As this joint Mckinsey-Oxford study notes, IT projects seem to decay, or at least diverge from forecast, over long time intervals:

“After comparing budgets, schedules, and predicted performance benefits with the actual costs and results, we found that these IT projects, in total, had a cost overrun of $66 billion, more than the GDP of Luxembourg. We also found that the longer a project is scheduled to last, the more likely it is that it will run over time and budget, with every additional year spent on the project increasing cost overruns by 15 percent.”

The study suggests that focusing too much on IT infrastructure “perfectionism” can often be a problem:

“One common pitfall occurs when teams focus disproportionately on technology issues and targets.
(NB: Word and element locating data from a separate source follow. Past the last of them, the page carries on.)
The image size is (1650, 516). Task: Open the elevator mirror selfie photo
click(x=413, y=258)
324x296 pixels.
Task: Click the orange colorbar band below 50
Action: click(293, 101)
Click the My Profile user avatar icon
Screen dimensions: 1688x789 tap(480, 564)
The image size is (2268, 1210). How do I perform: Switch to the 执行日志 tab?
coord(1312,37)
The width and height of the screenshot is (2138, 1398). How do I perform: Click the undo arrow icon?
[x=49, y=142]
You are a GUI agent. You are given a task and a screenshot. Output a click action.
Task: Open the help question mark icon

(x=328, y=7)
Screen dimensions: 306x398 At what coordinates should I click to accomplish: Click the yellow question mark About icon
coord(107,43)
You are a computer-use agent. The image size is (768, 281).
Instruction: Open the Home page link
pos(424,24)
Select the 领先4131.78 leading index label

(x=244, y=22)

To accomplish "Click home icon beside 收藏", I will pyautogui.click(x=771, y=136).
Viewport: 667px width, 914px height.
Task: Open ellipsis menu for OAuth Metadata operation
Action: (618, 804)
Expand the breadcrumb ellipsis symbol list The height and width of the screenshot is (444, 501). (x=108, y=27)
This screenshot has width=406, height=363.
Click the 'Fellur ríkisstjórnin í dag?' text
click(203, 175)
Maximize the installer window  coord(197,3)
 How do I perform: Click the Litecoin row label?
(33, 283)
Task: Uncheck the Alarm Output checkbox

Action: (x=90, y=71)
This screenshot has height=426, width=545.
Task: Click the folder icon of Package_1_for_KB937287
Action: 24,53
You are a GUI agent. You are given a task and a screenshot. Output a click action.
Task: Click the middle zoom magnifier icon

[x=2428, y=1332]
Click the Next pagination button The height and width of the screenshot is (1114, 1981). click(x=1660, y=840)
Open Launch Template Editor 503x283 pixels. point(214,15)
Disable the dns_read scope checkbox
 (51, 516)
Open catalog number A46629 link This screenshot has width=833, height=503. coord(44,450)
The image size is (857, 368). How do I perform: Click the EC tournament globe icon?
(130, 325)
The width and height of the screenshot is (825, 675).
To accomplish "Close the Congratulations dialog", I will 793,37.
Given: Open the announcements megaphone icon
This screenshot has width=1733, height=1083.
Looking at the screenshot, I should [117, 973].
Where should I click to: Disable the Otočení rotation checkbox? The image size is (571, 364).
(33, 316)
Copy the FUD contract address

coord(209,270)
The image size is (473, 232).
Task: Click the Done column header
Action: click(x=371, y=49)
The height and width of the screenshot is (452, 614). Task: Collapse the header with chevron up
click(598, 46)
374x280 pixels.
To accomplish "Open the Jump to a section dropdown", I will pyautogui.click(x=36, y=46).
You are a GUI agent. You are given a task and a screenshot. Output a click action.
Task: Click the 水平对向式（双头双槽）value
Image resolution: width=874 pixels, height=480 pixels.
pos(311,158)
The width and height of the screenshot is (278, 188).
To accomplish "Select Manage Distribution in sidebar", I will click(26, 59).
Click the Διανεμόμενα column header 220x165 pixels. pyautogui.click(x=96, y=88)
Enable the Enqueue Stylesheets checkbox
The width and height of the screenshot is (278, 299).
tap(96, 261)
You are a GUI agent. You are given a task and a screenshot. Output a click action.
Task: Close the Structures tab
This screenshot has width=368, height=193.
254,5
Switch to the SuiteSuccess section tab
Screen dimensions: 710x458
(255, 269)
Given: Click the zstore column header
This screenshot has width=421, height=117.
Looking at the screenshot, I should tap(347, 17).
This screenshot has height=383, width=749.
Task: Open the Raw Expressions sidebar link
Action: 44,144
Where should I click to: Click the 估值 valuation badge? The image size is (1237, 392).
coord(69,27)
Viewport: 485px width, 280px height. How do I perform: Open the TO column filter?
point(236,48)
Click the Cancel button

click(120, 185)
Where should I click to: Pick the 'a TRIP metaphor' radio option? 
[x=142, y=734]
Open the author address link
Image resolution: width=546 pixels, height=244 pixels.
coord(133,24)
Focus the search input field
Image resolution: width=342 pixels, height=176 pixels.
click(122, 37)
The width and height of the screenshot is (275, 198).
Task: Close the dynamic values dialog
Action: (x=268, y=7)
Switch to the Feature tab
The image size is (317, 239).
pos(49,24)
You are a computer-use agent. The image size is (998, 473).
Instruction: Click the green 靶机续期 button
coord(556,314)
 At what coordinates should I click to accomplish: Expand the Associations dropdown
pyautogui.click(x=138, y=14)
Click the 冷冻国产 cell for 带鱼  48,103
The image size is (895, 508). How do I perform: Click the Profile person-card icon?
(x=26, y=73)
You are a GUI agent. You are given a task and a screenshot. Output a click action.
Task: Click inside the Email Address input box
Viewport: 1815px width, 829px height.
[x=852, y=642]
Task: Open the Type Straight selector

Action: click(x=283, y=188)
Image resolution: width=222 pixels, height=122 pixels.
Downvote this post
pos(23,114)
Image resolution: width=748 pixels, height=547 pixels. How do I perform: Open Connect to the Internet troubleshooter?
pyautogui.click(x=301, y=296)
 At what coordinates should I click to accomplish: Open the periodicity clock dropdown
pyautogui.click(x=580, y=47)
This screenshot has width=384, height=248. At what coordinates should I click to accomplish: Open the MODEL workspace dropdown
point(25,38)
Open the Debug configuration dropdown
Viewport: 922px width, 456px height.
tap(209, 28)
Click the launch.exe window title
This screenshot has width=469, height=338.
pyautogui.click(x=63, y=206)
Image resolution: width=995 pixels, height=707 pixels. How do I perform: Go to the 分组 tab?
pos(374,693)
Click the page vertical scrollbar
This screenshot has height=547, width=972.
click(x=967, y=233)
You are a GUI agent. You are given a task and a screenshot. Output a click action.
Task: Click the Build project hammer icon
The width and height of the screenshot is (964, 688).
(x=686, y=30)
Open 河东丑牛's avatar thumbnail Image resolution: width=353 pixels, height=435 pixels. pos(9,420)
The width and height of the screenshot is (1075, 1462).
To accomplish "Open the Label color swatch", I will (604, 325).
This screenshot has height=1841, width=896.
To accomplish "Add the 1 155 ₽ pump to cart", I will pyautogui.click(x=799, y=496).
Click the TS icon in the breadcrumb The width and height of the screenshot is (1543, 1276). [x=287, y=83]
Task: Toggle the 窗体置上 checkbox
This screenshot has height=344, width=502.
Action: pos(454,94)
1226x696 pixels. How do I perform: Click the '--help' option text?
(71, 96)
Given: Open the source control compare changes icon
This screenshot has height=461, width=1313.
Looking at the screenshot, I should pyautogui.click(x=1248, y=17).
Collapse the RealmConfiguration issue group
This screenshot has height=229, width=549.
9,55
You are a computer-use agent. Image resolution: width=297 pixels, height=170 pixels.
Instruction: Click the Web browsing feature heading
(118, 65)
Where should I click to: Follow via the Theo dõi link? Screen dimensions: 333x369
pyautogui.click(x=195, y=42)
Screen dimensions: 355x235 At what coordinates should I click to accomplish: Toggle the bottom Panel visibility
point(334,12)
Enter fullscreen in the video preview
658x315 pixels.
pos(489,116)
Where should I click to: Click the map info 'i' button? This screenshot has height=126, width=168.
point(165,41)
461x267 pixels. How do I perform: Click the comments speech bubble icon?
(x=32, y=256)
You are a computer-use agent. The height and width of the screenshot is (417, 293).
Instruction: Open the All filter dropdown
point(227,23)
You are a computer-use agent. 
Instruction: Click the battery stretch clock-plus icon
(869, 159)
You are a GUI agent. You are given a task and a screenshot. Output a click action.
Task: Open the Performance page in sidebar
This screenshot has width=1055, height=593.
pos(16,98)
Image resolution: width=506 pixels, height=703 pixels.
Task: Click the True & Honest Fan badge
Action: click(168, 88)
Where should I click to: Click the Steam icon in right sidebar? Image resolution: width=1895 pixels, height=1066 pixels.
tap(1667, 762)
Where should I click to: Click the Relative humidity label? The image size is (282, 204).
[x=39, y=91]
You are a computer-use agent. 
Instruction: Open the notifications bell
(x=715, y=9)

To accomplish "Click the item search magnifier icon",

A bank wanted…to overcome inconsistencies that occurred among its business-unit finance data…However, the project team focused purely on developing the IT-architecture solution for the data warehouse instead of addressing the end goal, which was to handle information inconsistencies. As a result, the project budget ballooned as the team pursued architectural “perfection.”

Automate the Failure Process

So long as you are working in a flexible IT environment like CloudShare, failure is a good thing. It means you learned what didn’t work with no cost to the user or your infrastructure. You can revert to a safe image, triage the bug and move on. If more of these failures reach development and testing sandboxes, fewer failures will reach end users.